---- Excerpted data
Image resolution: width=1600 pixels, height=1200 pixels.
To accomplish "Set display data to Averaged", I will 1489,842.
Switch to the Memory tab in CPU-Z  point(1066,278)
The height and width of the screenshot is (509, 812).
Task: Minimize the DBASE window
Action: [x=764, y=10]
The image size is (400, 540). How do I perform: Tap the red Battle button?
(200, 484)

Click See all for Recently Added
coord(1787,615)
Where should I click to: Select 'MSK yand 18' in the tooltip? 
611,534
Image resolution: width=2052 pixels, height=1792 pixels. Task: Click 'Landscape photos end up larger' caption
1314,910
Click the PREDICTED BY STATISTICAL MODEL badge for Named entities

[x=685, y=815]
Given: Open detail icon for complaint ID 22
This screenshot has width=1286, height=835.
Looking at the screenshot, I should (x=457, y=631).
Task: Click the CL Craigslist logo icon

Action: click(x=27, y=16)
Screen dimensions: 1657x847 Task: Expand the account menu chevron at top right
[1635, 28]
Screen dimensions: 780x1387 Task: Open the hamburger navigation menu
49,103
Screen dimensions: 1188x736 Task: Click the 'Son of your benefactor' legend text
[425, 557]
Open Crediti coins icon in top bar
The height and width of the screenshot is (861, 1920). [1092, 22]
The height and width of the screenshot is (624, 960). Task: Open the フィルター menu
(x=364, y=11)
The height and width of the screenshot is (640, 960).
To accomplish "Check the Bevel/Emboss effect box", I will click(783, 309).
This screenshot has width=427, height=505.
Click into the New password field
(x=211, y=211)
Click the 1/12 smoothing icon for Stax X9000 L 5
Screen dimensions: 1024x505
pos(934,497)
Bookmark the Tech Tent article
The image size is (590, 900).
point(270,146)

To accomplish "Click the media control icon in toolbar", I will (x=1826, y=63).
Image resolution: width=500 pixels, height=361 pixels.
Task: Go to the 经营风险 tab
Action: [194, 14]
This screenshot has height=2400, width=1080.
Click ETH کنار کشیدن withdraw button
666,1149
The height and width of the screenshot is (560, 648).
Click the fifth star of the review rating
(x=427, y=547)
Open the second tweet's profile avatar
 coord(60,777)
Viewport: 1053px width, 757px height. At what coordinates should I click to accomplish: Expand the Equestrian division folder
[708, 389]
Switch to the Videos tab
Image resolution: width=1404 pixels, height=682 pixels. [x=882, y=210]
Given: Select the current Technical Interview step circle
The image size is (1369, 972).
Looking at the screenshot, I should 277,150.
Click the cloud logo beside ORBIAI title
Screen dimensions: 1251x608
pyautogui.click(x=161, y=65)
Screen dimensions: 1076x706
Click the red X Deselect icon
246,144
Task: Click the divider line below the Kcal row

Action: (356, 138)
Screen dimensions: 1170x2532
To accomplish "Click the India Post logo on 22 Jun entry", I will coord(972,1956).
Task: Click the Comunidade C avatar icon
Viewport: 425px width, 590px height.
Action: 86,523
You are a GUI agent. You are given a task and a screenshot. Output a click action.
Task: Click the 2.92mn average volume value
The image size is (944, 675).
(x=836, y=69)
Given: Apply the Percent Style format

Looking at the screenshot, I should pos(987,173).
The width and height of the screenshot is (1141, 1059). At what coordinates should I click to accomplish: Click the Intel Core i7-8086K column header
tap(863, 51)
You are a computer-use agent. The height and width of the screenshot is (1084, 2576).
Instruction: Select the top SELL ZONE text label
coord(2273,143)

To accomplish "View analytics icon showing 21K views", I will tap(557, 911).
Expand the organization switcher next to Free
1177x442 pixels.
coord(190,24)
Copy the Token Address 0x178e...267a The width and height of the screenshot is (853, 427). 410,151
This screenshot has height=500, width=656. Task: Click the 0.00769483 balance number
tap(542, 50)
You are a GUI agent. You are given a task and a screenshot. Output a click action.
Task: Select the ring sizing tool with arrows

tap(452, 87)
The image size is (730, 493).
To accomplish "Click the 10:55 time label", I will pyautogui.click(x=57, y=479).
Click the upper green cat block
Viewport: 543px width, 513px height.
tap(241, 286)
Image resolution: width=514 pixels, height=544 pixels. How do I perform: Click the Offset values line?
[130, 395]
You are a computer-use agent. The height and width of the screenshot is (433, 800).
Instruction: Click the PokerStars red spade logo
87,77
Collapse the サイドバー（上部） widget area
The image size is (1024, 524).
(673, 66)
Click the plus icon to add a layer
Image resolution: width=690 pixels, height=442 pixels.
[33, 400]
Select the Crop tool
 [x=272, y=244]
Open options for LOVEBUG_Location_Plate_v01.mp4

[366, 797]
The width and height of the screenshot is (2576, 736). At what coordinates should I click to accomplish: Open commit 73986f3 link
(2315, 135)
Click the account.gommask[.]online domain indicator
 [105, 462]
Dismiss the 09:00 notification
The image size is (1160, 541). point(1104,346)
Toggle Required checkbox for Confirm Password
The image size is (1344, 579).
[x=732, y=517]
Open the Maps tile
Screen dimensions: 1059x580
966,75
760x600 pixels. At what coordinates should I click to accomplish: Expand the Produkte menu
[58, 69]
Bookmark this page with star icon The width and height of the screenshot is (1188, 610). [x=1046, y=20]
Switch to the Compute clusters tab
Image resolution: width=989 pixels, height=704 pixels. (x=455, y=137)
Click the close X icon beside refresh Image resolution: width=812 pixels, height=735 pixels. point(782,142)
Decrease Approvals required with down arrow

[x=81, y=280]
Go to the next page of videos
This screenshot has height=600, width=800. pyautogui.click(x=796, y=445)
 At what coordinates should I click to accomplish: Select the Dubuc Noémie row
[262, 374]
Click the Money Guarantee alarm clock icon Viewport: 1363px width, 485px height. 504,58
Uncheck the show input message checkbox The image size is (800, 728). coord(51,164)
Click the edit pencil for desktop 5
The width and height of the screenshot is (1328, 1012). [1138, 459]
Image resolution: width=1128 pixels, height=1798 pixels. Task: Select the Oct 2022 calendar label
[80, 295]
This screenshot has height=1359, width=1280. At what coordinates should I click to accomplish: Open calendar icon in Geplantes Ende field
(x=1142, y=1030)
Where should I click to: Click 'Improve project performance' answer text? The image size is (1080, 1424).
--------
Work instruction: Which lines of the data include the string "computer"? Copy each of them.

Response:
You are a computer-use agent. The height and width of the screenshot is (1084, 2576).
You are a computer-use agent. The height and width of the screenshot is (433, 800).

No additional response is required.